Tôji s'était intéressé pendant longtemps à l'onmyôdô puisque le désastre spirituel avait laissé des effets secondaires sur son corps. Il se reposait que ses connaissances amassées en autodidacte à l'inverse de Harutora, qui ne vivait pas avec de telles préoccupations mais était habitué à entendre parler de cela.

« Je vois, donc autrement dit, l'Académie d'Onmyô est une exception avec des shikigami partout ? »

« Tout compte fait, c'est un endroit établi et conçu spécialement pour accueillir des onmyôji. »

« Se pourrait-il que même les professeurs soient des shikigami ― ça ne pourrait pas aller aussi loin, si ? »

« Je sais au moins qu'il y a des shikigami parmi les élèves. »

« Hein ? Vraiment ? »

« Ouais, et c'est même un idiot. »

Tôji sourit malicieusement et Harutora pencha la tête en émettant un son interrogateur. Quand le shikigami un peu bête remarqua enfin à qui son ami faisait référence, tous les deux étaient déjà arrivés devant le bureau du principal.

Il y avait un simple écriteau suspendu sur une porte banale ― "Bureau du Principal".

Tôji ignora Harutora qui recommençait à être tendu, frappant calmement à la porte du bureau.

Personne ne répondit.

Il leva la main, sur le point de continuer à frapper, quand-- « Entrez. » Une réponse arriva à ses pieds.

Harutora cria comme un enfant surpris et Tôji fit un pas en arrière, dissimulant également sa surprise. Un chat les avait approchés à un moment donné et levait à présent les yeux vers eux.

C'était un chat calicot au pelage souple et il fixait Harutora et Tôji de son regard acéré, frappant légèrement à la porte avec sa longue queue.

« C'est ouvert, entrez. »

Il semblait qu'après les komainu doués de parole, c'était au tour du chat de parler.

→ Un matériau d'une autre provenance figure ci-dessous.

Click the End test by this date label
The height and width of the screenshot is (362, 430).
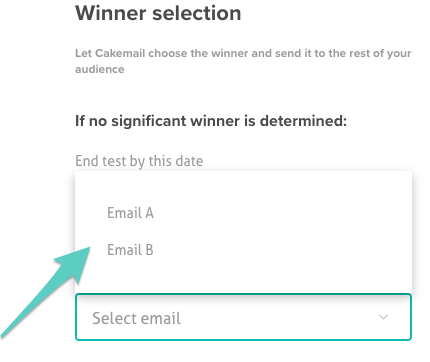pos(139,161)
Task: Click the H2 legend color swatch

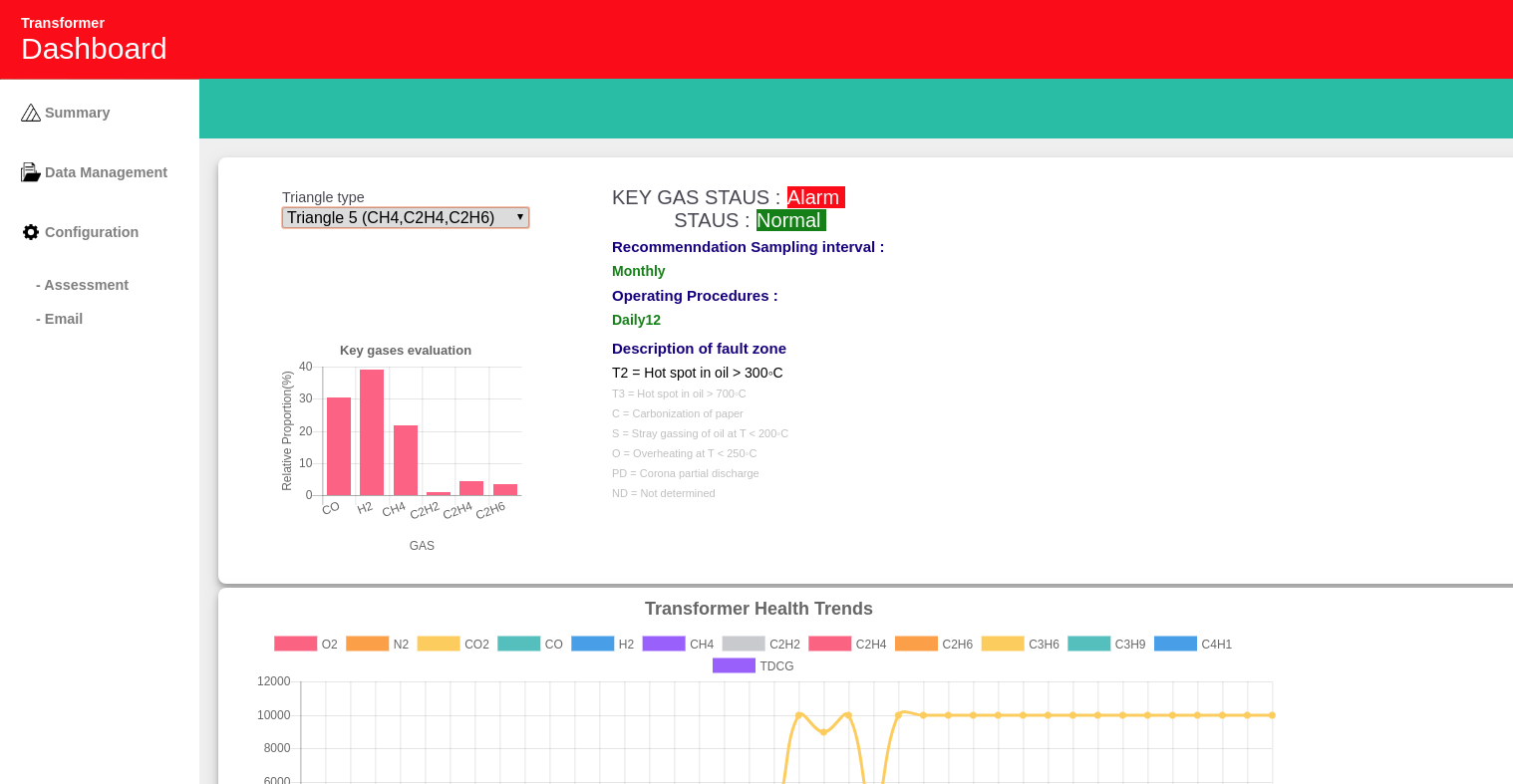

« ...... Est-ce que c'est le passe-temps de la principale ? Ou est-ce que toutes les établissements liées aux onmyôji sont comme ça où que tu ailles ? » demanda Harutora avec lassitude.

« Comment le saurais-je ? » répondit Tôji avec une expression tout aussi amère.

Le chat s'arqua avec un peu d'impatience, miaulant comme un félin normal. Il avait l'air de les presser d'ouvrir la porte.

« ... Excusez-nous, » dit-il en direction du bureau du principal.

Aussitôt qu'il eut ouvert la porte, le chat se glissa vite entre leurs pieds, courant dans la pièce sans la moindre présence.

... Quoi ?

Dès qu'il fut entré dans le bureau, Harutora murmura doucement sa surprise. L'atmosphère de la pièce était extrêmement différente de celle de l'extérieur.

Une ambiance calme et nostalgique flottait dans le bureau, comme dans un café de l'ère Taisho.

Les murs était d'un jaune passé et pâle, le sol était recouvert d'un tapis d'un rouge profond. Il y avait aussi un porte-manteau en métal ainsi qu'un cloisonnage en verre teinté derrière lequel se trouvait un espace meublé de fauteuils de coin et d'une table de couleur brune pour recevoir des invités.